The new property boss at Manchester Airports Group has warned against short-termism and said the economy still has ‘a long way to go’.
Lynda Shillaw, MAG’s newly-appointed divisional chief executive for property, has dampened speculation that Manchester’s economy was bouncing back to boom-time levels.
“There has certainly been a recovery in the market over the last 12 months, in part this is down to a release of bottled up demand, but I also think that the market is normalising as occupiers’ confidence in the strength of the recovery increases and they begin to invest to grow,” she said.
“I think it is also important to remember there is still a long way to go yet and whilst there is increased optimism, both landlords and occupiers are operating within a very different, much more cautious marketplace.
“It is not about developing or acquiring space at any cost, businesses are still looking for value for money as a number of their costs such as wages and materials begin to increase. There is also the expectation of interest rate rises in the near term.
“Property is a long term game and short-termism is rarely a winner. For MAG Property, like many other developers, the next six months is about building not just on the last six months, but on the last six years.”
She warned: “We are in an investment-led recovery rather than a consumer-led one, in reality you need a balance of the two to drive demand for real estate.”
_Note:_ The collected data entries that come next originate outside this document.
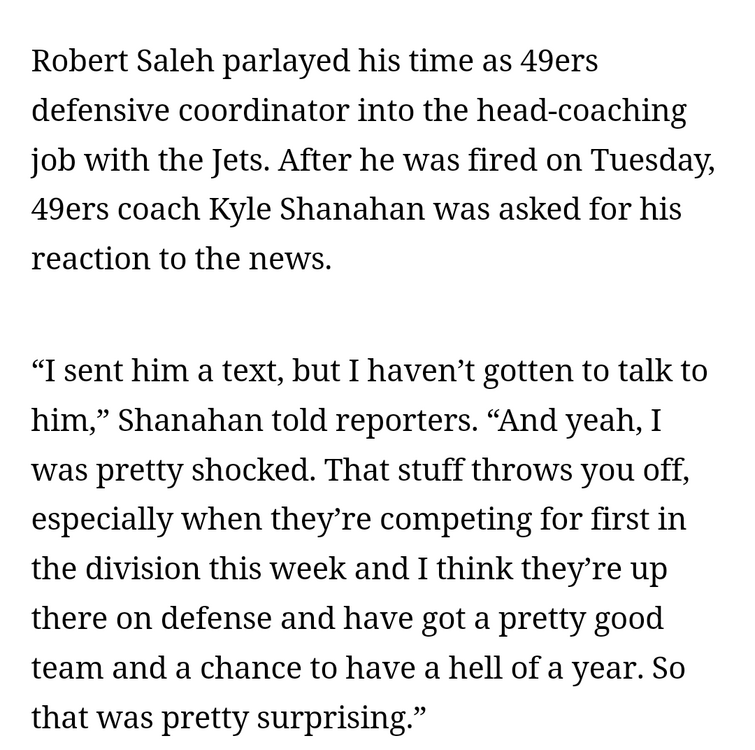Click the word "competing"
The image size is (755, 750).
pyautogui.click(x=456, y=521)
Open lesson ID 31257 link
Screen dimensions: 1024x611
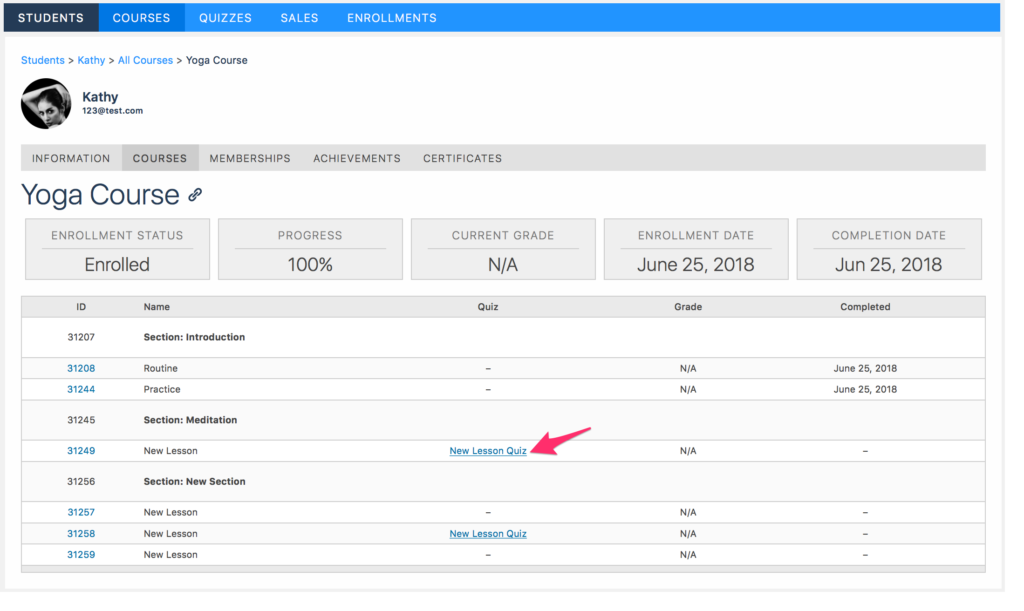coord(81,512)
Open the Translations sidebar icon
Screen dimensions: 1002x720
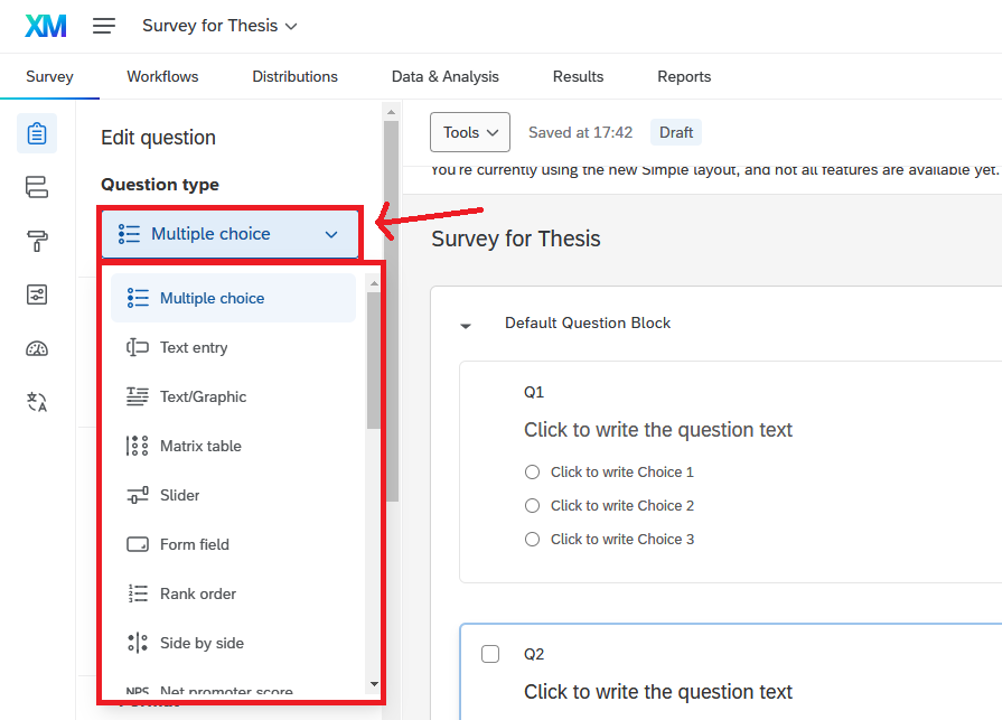coord(37,402)
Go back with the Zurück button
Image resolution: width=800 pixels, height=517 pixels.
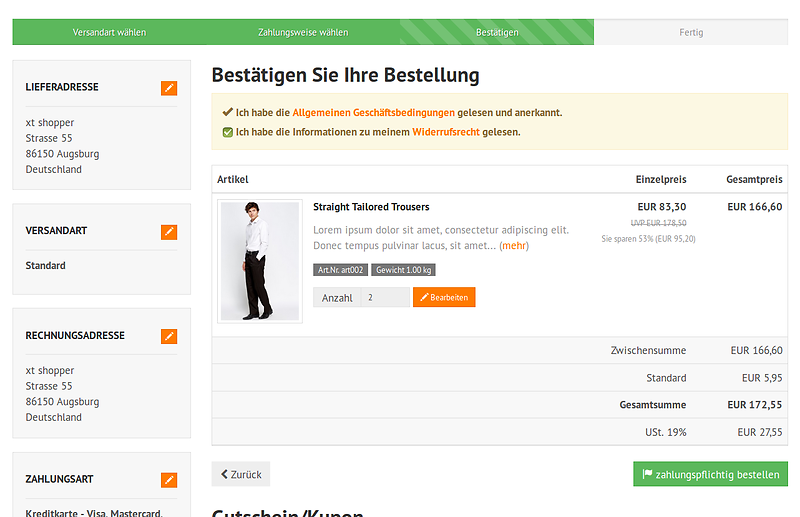(241, 474)
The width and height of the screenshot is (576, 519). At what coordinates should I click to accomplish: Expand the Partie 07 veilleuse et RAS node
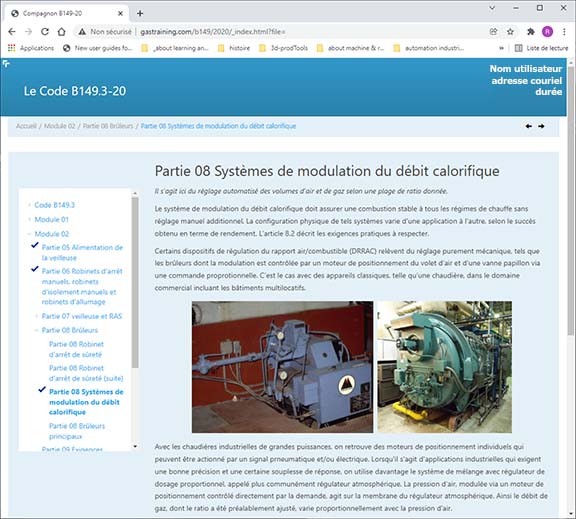click(x=36, y=316)
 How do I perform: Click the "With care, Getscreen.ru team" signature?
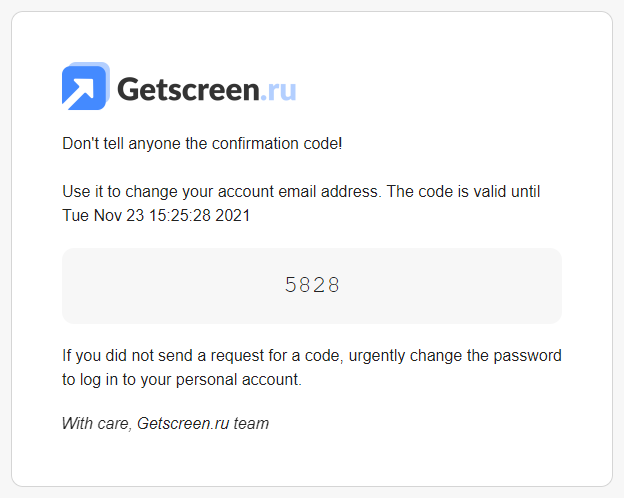click(x=166, y=423)
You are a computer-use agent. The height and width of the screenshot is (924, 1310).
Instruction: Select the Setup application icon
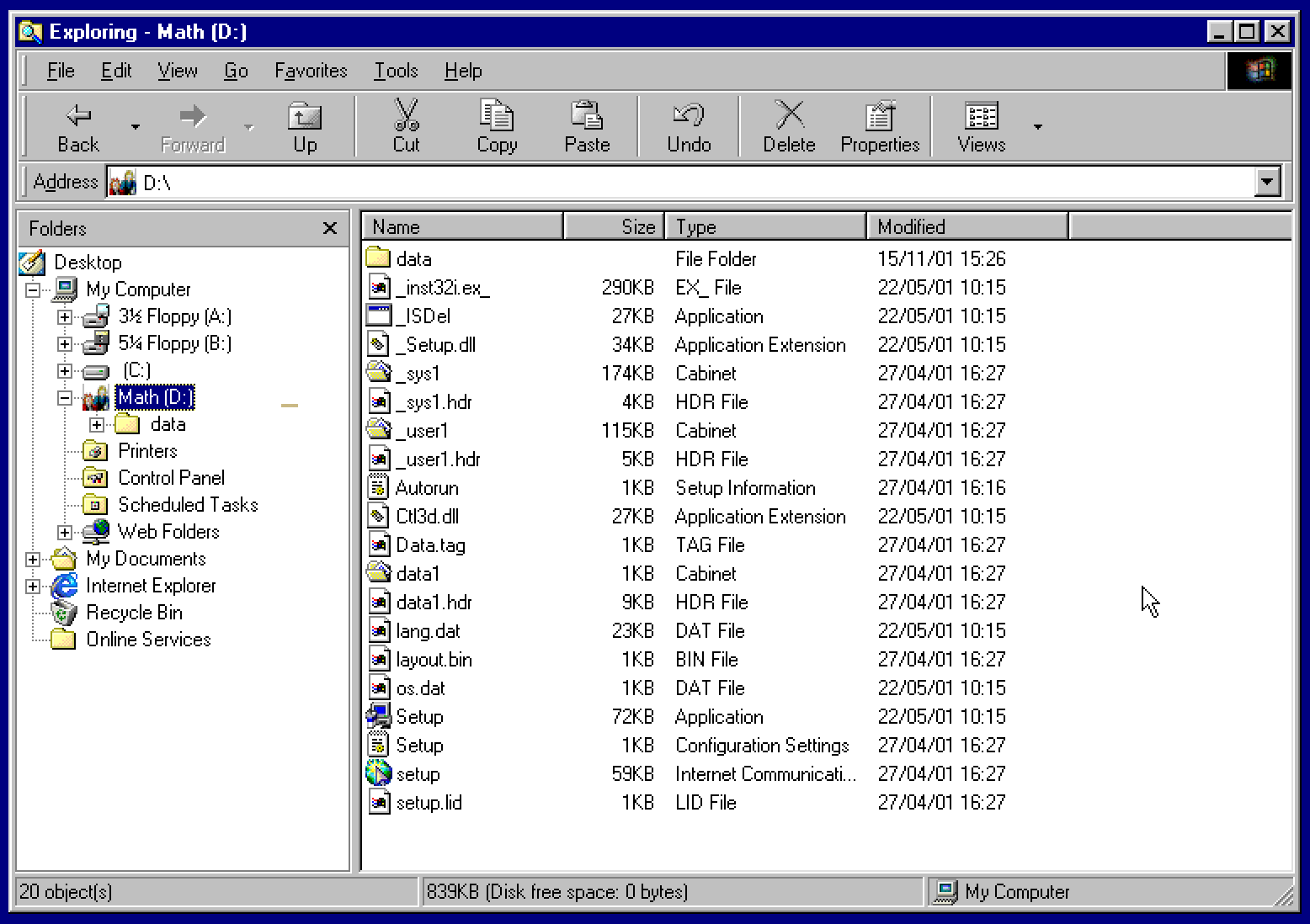pos(379,717)
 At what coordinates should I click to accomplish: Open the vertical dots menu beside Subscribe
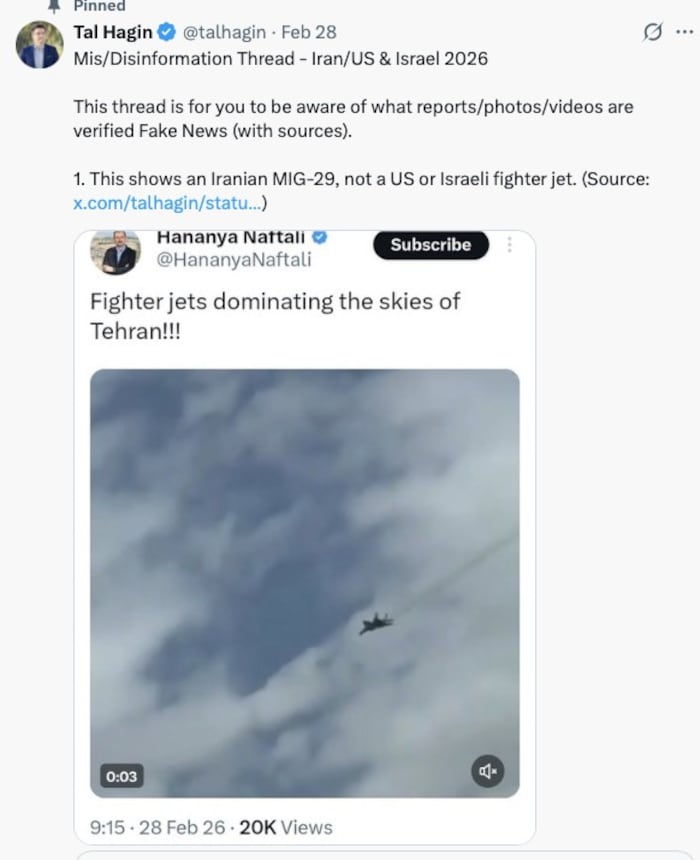point(510,245)
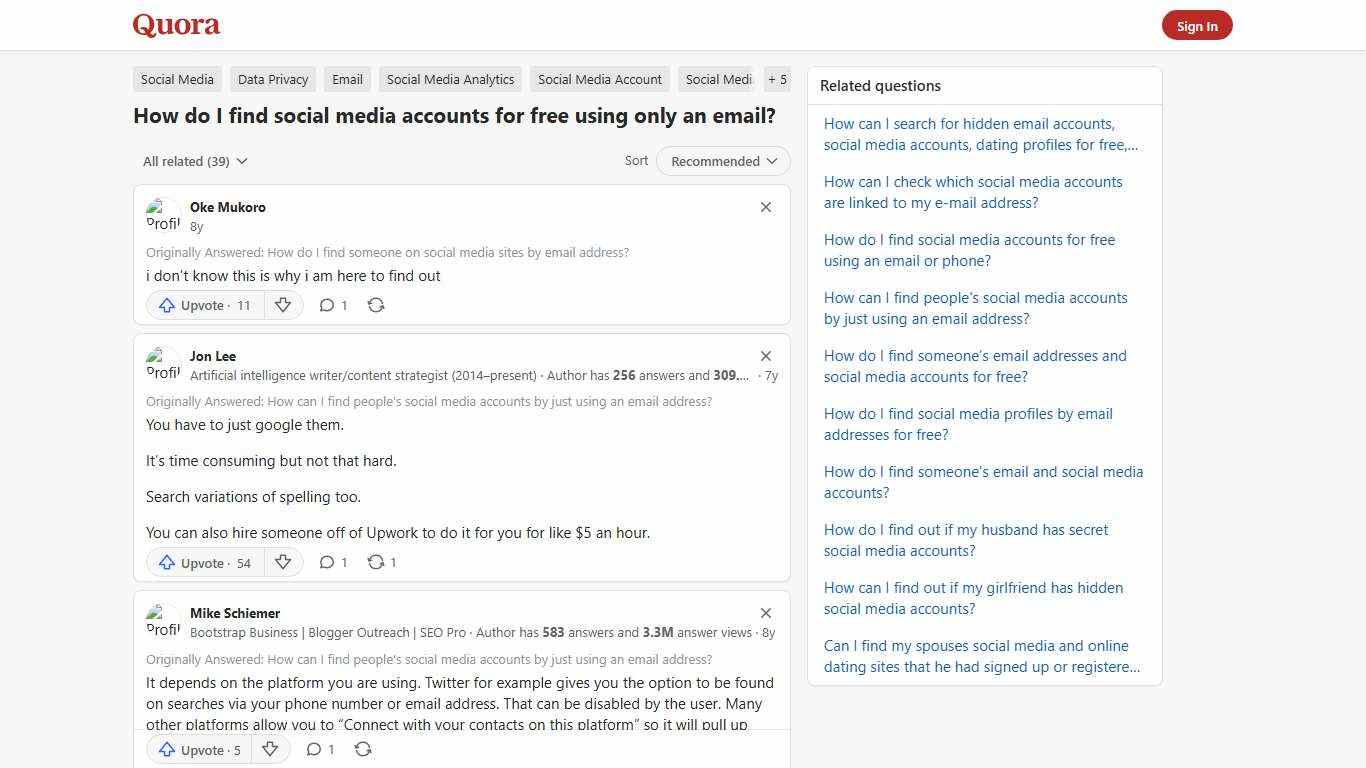Viewport: 1366px width, 768px height.
Task: Select the Data Privacy topic tag
Action: coord(272,79)
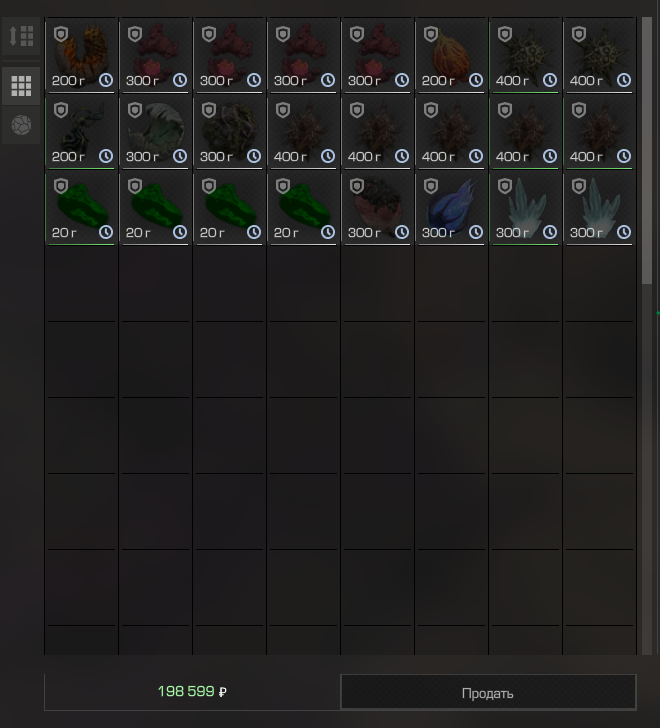Viewport: 660px width, 728px height.
Task: Click the first empty inventory slot
Action: (82, 283)
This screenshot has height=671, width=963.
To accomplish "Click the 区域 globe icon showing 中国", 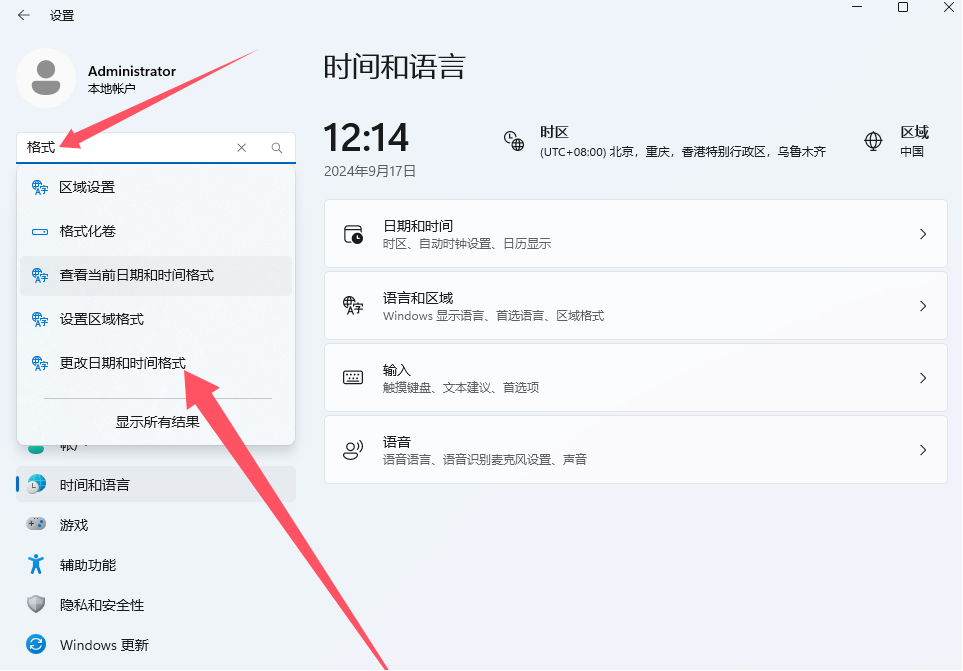I will coord(872,141).
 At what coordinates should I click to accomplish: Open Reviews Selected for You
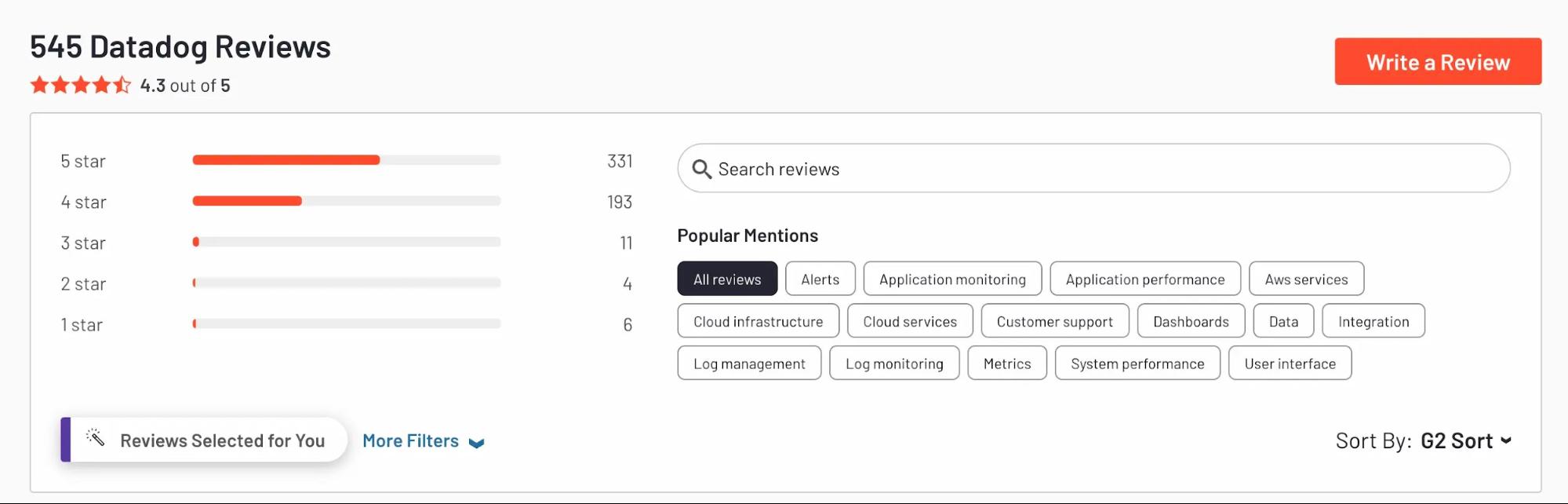222,440
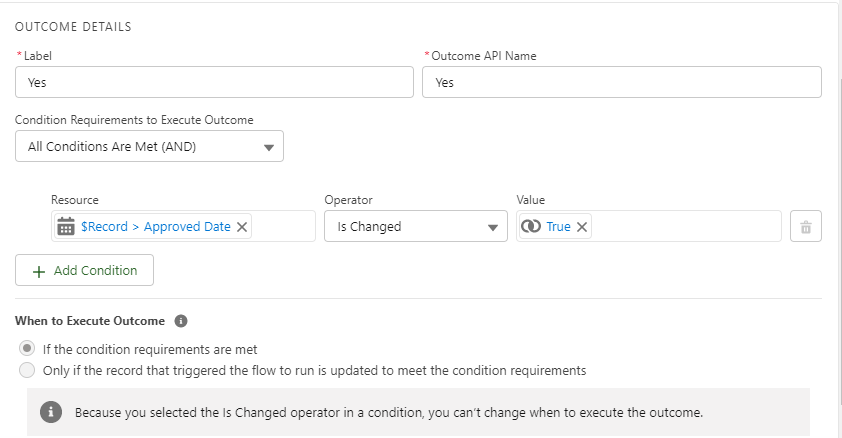Remove the $Record > Approved Date resource pill

point(241,227)
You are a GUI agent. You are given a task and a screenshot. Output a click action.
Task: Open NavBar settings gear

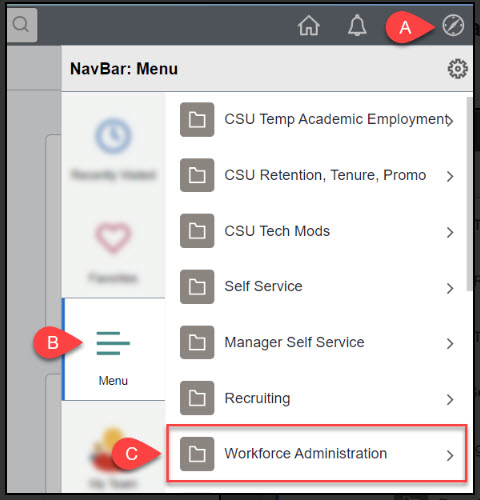458,69
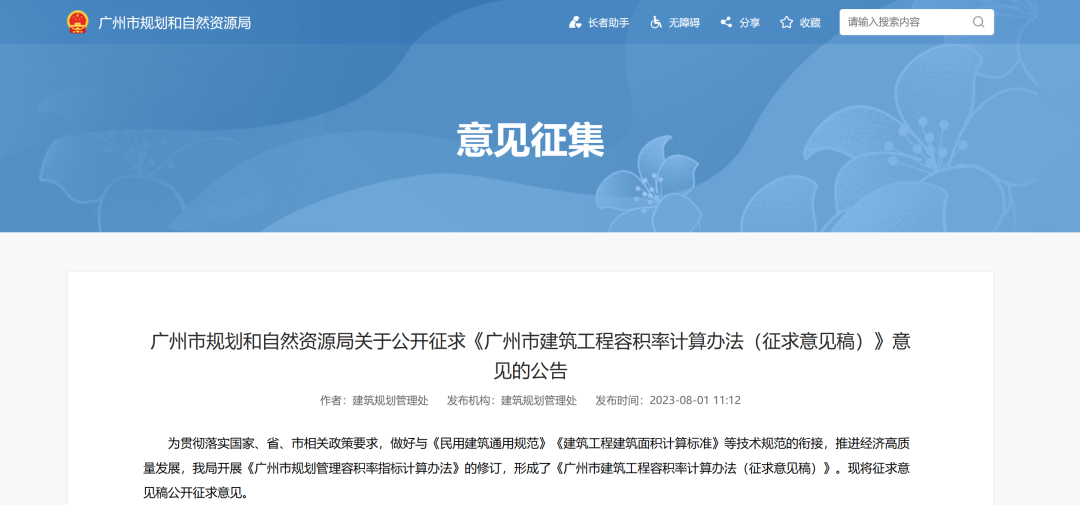The width and height of the screenshot is (1080, 505).
Task: Click the 意见征集 banner heading
Action: pyautogui.click(x=530, y=140)
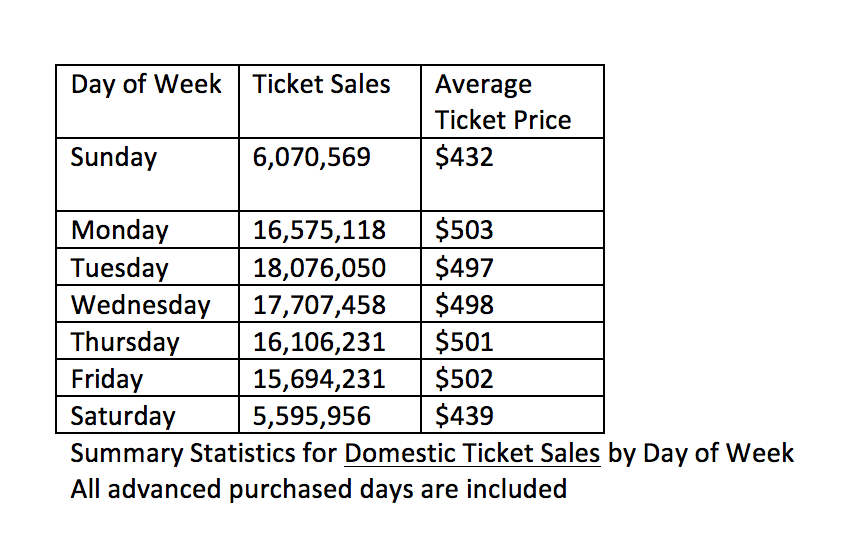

Shillaw, a former managing director at Manchester-based Co-operative Estates, arrives at MAG’s property division as work on the £800m Airport City scheme begins to gather pace.
Beijing Construction Engineering Group has agreed a joint venture to promote the development.
“Investors are increasingly turning their attention to the regions, seeking out opportunities that provide diversification and can deliver better returns than London and the south east,” said Shillaw.
“From past experience, this stage of the cycle always brings strong investment interest.
“Our own joint venture partnership with Beijing Construction and Engineering Group, Carillion and the Greater Manchester Pension Fund on Airport City Manchester, is an example of this. Whether investors are seeking business growth, new markets or good value opportunities, increasingly the UK regions are attractive places to invest.”
Data published earlier this week by PwC shows that growth in north west economy is expected to pick up from 1.6% in 2013 to around 2.9% in 2014.
Whilst this is an improvement, it still places the region slightly below the UK trend of 3%, and a long way behind London on 3.4%.
UK growth is expected to ease slightly in 2015 to 2.6% as consumer spending is reigned in.
Iwan Griffiths, PwC’s North West chairman, said: “These latest figures show the north west economy is now gathering real momentum as business investment starts to pick up.”